Emulating avx-512 intrinsics in Miri

2025-12-09 Author: Folkert de Vries zlib-rs simd miri

Recently we've started work on using more avx512 features in zlib-rs. The avx512 family of target features provides SIMD intrinsics that use 512-bit vectors (double the size of avx2, which uses 256-bit vectors). These wider intrinsics can speed up certain algorithms dramatically.

When we first started working on zlib-rs in 2023 many of the avx512 target features were still unstable, and we didn't have avx512 hardware to develop on. A couple of years later we have a mature project, more capable hardware, and Rust has stabilized avx512 target features and intrinsics.

Algorithms

There are three parts of the zlib-rs codebase that we believe benefit from using avx512. The implementations for these are adapted from the zlib-ng implementation:

compare256 tries to find substring matches
crc32 is the checksum that is used for .gz
adler32 is the checksum used in other cases

Often we can clean up the implementation slightly, using slices and iterators. Translating these algorithms to Rust is mostly straightforward.

With the implementation done and validated on real hardware, one issue remained: how do we test this in CI? The standard GitHub CI runners support avx2, but not avx512, and we don't particularly want to mess with setting up custom CI machines.

Emulation

So the CI hardware does not support avx512, but maybe we can emulate the instructions? In CI we're only interested in correct behavior, not in the best performance.
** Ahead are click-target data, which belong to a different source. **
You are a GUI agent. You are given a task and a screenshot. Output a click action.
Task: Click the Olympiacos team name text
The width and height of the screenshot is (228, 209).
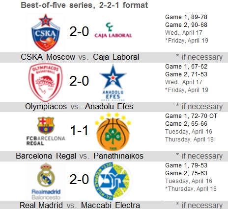tap(46, 107)
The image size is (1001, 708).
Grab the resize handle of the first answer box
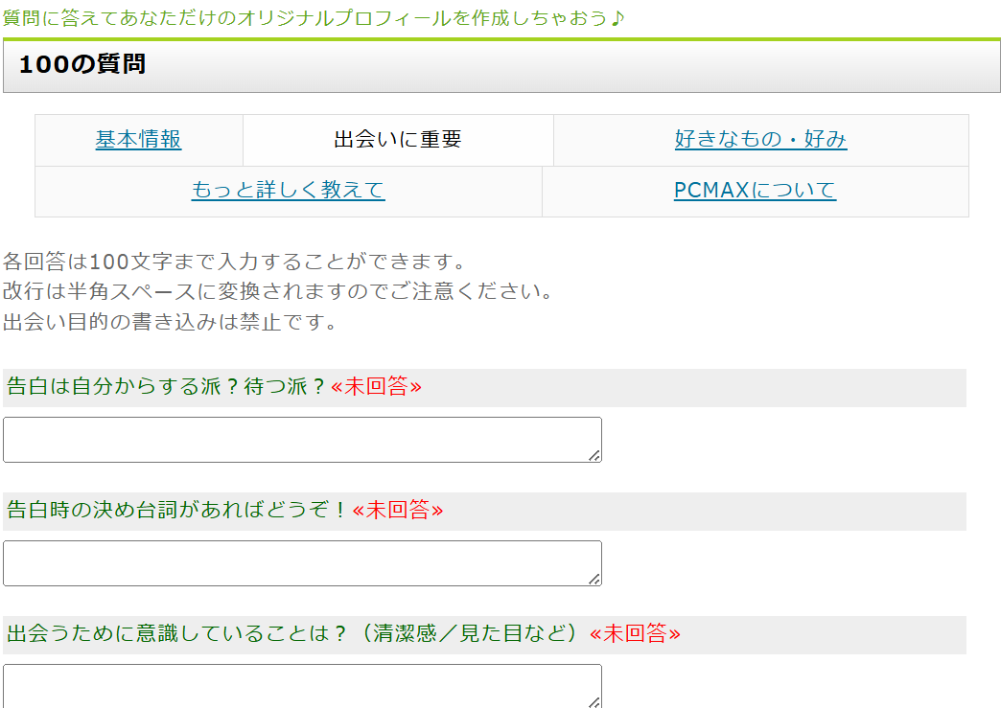595,456
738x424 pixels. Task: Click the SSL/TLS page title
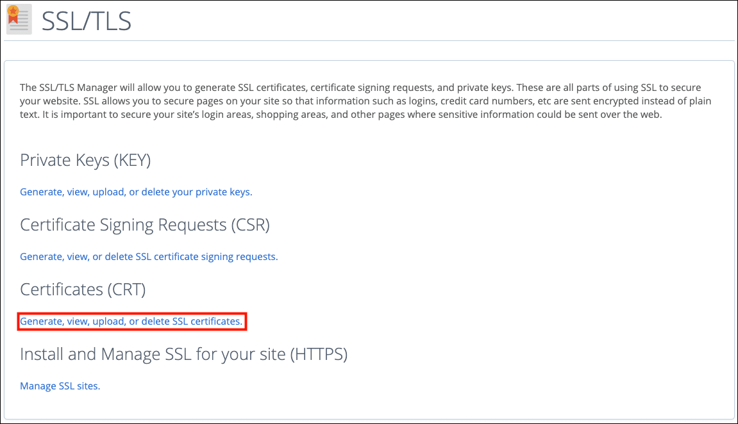[87, 21]
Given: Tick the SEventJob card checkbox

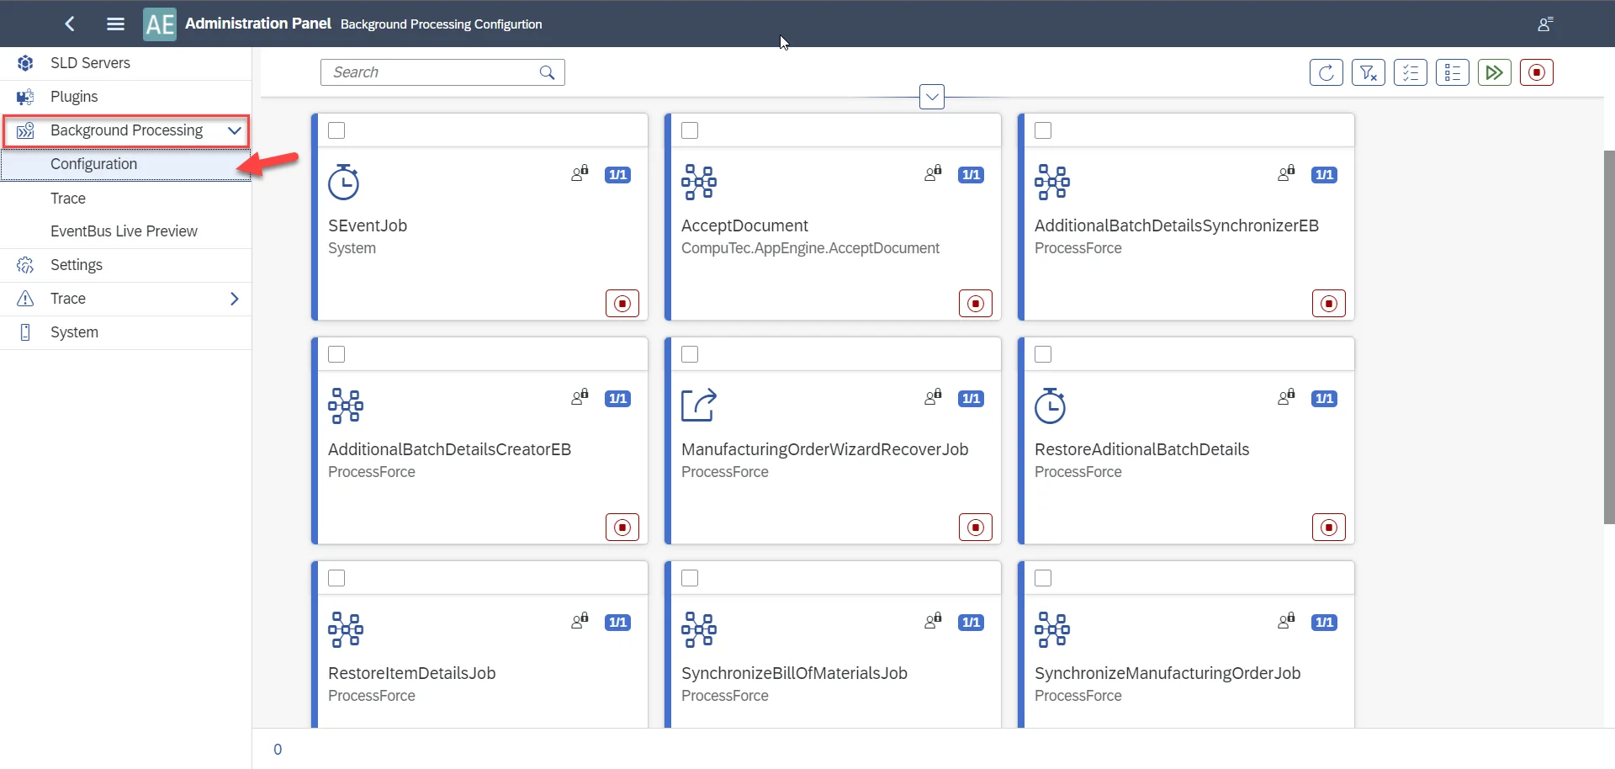Looking at the screenshot, I should [x=336, y=130].
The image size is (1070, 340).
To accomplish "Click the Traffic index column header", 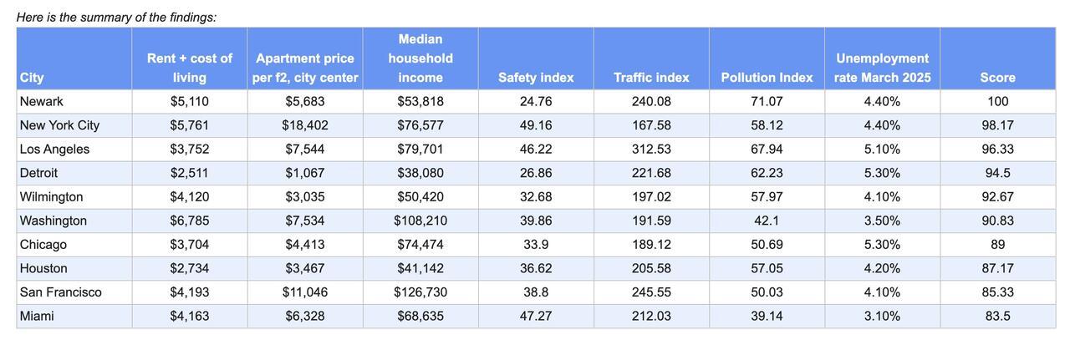I will pos(651,78).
We already use theqemu emulator in our CI pipeline to e.g. run our tests for the s390x-unknown-linux-gnu target.

Unfortunately, qemu does not support avx512, apparently not even the simple stuff:

qemu-x86_64: warning: TCG doesn't support requested feature: CPUID.07H:EBX.avx512f [bit 16]
qemu-x86_64: warning: TCG doesn't support requested feature: CPUID.07H:EBX.avx512bw [bit 30]
qemu-x86_64: warning: TCG doesn't support requested feature: CPUID.07H:ECX.vpclmulqdq [bit 10]

This is actually kind of reasonable: avx512 is an umbrella term for a large collection of target features that encompasses hundreds of new instructions. That is not very fun to implement.
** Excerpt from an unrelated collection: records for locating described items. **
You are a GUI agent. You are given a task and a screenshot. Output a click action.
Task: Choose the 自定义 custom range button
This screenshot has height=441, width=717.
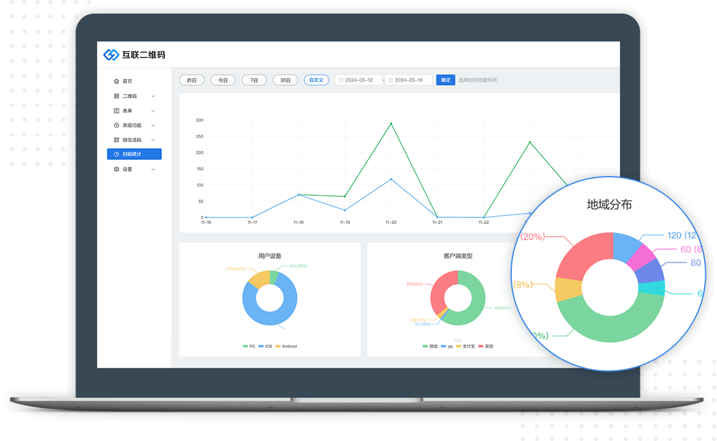point(316,80)
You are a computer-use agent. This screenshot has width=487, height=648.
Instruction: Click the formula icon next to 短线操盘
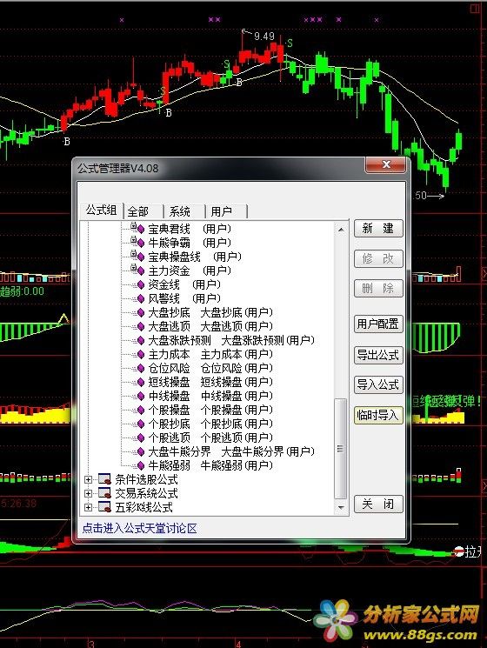(138, 382)
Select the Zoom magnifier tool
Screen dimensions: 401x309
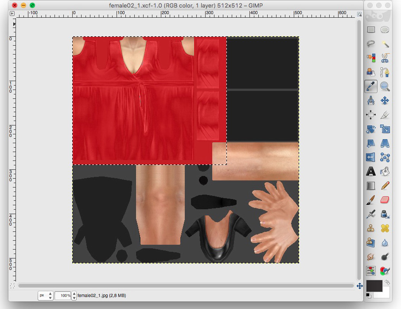click(x=385, y=86)
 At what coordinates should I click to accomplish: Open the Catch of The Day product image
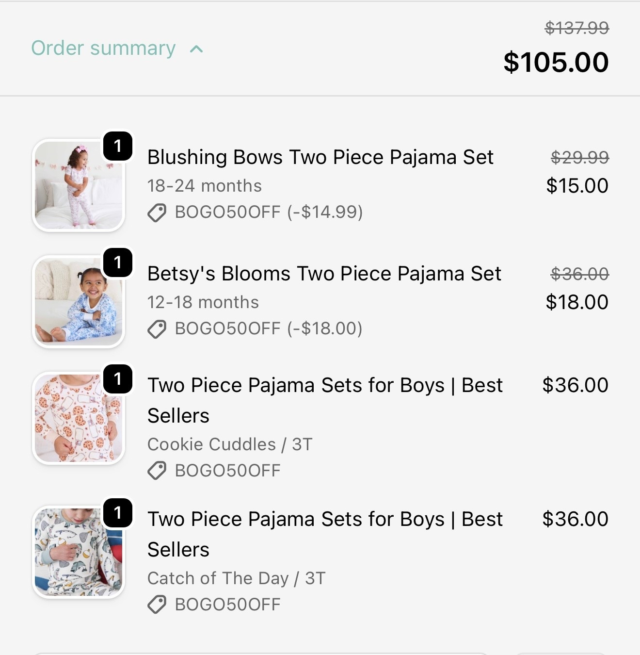[79, 552]
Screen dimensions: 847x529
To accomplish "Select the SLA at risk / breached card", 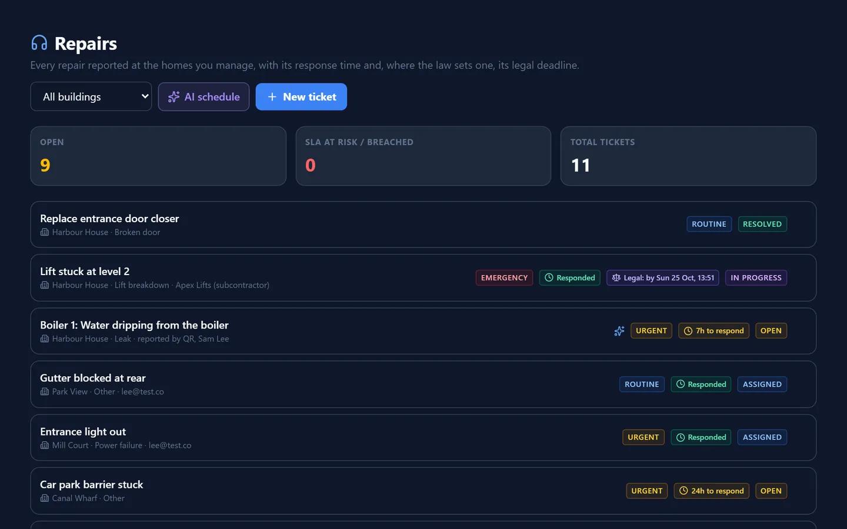I will point(424,156).
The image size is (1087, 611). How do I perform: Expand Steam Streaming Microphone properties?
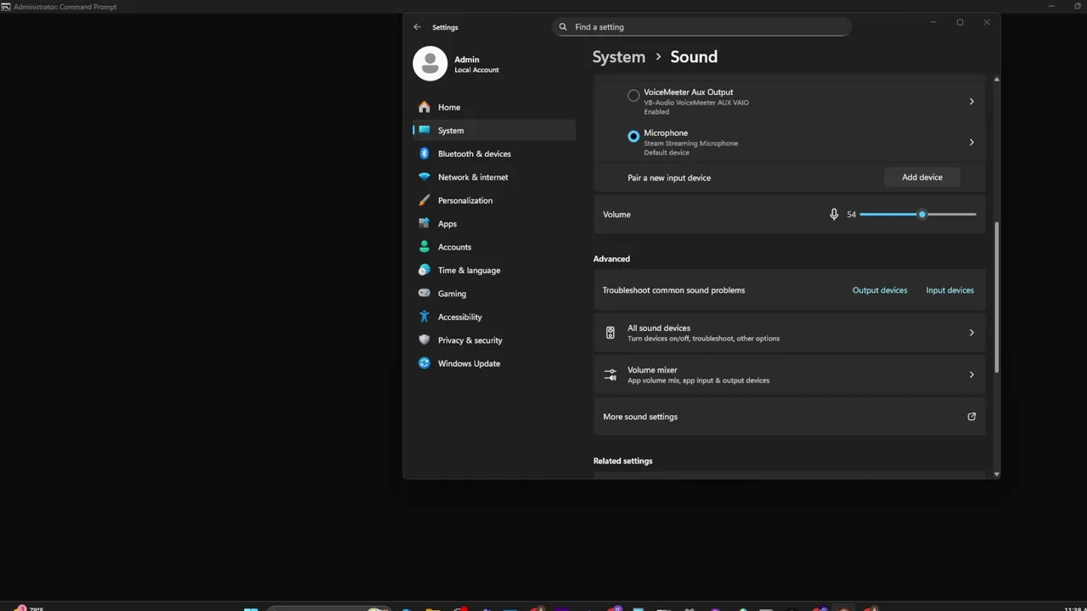click(972, 143)
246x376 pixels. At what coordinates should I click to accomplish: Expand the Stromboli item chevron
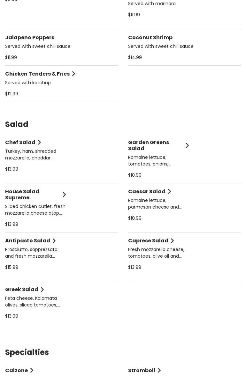159,370
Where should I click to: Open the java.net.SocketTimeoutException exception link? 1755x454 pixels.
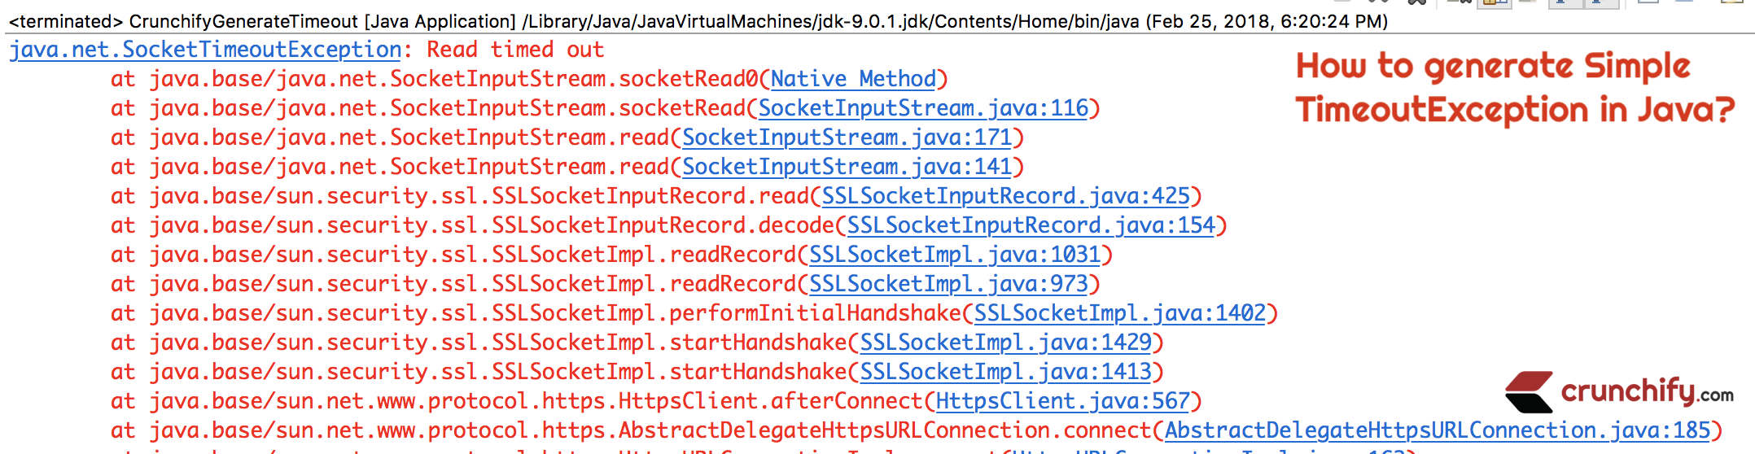pos(205,50)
In the rust-lang/stdarch test suite we use the emulator by intel. It does support avx512, but I know from experience that it is fairly slow, so it's not something I particularly want to use.

So I thought: we use these avx512 instructions in SIMD code, code that we'd like to run under Miri anyway. Wouldn't it be nice if Miri could emulate the avx512 instructions that we need?

Adding Miri support

Miri already supports many avx2 instructions, but with avx512 it runs into the same issue as qemu: there are just too many instructions, and implementing them all is not that fun. Luckily, we only need a couple of instructions for zlib-rs, and the Miri code base is quite approachable, so it seemed feasible to just contribute implementations for the instructions that we need.

In the end we needed support for 4 additional instructions, which are all just wider versions of instructions that Miri already supported, so in practice the code is shared with the narrower implementation. We use more than 4 avx512 instructions, but many of them are about moving values around in memory, and Miri already knows how to do that. The only other interesting instruction, vpclmulqdq, was already implemented.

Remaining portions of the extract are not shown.